For chopping wood, a person is probably going to want to invest in a good Hatchet, Axe, Tomahawk, or Kukri.  Going out into the wild with one or more of these tools will enable a person to harvest the large pieces of wood that they’re going to need to keep a fire going.

For creating a spark, the outdoor enthusiast is probably going to want to invest in a good Fire Starter. These include not only the aim and strike Ferrocerium Rods, but also waterproof matches, Zippo lighters, and Blast Matches. All of these are good tools for starting a fire.

Lighting tinder when weather conditions are wet and/or snowy can be a real pain, however, and that’s why most people are going to also want to have some tinder around as well. There are several great tinder products available and those include FatWood Sticks, Hemp Tinder Tubes, Pyro Putty, and GreenSpark Bundles. The flakes off of Magnesium Rods are also great at starting fires.

Of course, if a person doesn’t want to buy commercially available tinder, they can make their own instead. This can be done by putting Vaseline on cotton balls and then placing them in a waterproof container or dipping them into paraffin wax to make them waterproof.

Be Sure To Split Your Sticks

Sometimes the best thing that a person can do to get a fire going in poor weather conditions is to whittle their sticks down as much as possible. By turning sticks into smaller pieces, they’re easier to burn, and therefore, are easier to get started.

Lift Your Fire Off The Ground

If it’s been raining or the ground is wet from melting snow, then you are going to want to raise your fire off the ground. After all, if you try to put dry kindling down on the wet ground, the wood is just going to draw the moisture into itself.  Try to avoid using rocks to elevate your fire because sandstone, river rocks, and gravel can explode if they get too hot. Instead, use limbs to make a foundation for your fire before actually building the proper pile of firewood.

Gather The Best Limbs

Another trick is to find limbs that haven’t been soaking up water for a week. These can be found by looking for small limbs that are sheltered by larger limbs and for limbs that are on the side of the tree that faces the sun the majority of the day.

Harvesting limbs or bark from resinous trees are also a good way to get kindling. Pine, spruce, and fir trees have a flammable pitch that can help the fire start quicker—even in semi-damp or damp conditions. Peeling the outer bark off of branches will expose dry wood that’s just waiting to be ignited.

Build A Fire Cone

Most people make fires wrong in the first place, so anyone looking to start a fire in bad weather is going to want to change their fire building method. Most people use a low lying kindle configuration that doesn’t allow enough oxygen to flow around the branches. In our opinion, a fire cone is the best way to build a fire.
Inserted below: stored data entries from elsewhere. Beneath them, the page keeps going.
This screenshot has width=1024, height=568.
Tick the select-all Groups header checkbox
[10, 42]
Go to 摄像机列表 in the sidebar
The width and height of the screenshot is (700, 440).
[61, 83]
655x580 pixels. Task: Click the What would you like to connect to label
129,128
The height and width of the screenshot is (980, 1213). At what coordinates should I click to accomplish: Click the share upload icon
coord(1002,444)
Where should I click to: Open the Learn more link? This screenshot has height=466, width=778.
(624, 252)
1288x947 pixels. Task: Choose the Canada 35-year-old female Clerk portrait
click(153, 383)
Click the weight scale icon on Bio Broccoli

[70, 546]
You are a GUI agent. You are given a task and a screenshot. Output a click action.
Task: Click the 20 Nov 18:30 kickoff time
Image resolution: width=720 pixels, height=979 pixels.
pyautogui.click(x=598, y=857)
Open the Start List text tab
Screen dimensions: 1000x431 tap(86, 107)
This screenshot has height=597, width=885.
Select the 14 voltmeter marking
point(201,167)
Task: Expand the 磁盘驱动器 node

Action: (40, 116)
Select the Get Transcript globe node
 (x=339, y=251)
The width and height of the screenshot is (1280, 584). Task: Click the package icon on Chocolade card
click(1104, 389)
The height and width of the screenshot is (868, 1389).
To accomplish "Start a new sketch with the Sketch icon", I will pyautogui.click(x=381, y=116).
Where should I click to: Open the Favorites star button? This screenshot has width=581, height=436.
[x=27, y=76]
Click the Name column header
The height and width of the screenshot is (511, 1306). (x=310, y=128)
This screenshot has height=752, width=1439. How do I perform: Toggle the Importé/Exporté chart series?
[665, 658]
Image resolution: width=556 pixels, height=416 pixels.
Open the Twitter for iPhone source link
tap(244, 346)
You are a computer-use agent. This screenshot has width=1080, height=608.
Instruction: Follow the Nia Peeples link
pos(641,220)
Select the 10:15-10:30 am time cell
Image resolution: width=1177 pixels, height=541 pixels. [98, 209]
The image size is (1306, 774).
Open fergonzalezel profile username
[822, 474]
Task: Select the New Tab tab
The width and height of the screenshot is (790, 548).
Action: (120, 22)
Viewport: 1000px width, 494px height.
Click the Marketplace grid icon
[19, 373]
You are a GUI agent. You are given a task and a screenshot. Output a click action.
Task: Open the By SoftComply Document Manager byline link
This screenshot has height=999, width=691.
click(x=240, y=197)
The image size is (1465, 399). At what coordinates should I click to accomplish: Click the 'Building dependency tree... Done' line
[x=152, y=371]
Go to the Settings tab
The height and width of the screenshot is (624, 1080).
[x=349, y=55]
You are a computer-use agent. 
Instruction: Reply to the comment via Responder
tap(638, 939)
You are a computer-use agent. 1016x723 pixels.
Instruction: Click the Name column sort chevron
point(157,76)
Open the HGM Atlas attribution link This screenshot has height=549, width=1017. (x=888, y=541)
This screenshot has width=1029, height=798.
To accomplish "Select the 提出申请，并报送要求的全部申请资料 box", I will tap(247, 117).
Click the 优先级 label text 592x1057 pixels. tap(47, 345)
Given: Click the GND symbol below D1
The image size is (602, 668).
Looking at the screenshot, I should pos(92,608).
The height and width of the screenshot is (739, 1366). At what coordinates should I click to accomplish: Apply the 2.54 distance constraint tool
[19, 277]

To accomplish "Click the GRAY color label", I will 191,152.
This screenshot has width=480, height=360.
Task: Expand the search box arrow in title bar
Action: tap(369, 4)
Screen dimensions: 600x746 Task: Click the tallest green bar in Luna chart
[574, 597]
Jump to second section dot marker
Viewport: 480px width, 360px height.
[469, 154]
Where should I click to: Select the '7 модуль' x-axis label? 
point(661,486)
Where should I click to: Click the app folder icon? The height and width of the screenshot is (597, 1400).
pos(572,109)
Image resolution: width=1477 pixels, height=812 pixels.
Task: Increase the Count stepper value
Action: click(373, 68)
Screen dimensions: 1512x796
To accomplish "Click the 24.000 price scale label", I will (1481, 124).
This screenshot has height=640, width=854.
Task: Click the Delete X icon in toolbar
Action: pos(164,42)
What’s a fire cone? A fire cone is a tipi-shaped in which the base is as wide as the sticks are high. Sticks are laid vertically around the base and the end configuration should have a rough pyramid shape. This will allow the heat to rise from the bottom of the fire to dry out the sticks from the base to the top. As the sticks dry, they eventually catch fire, too. This configuration allows fires to be easily built in just about any weather conditions.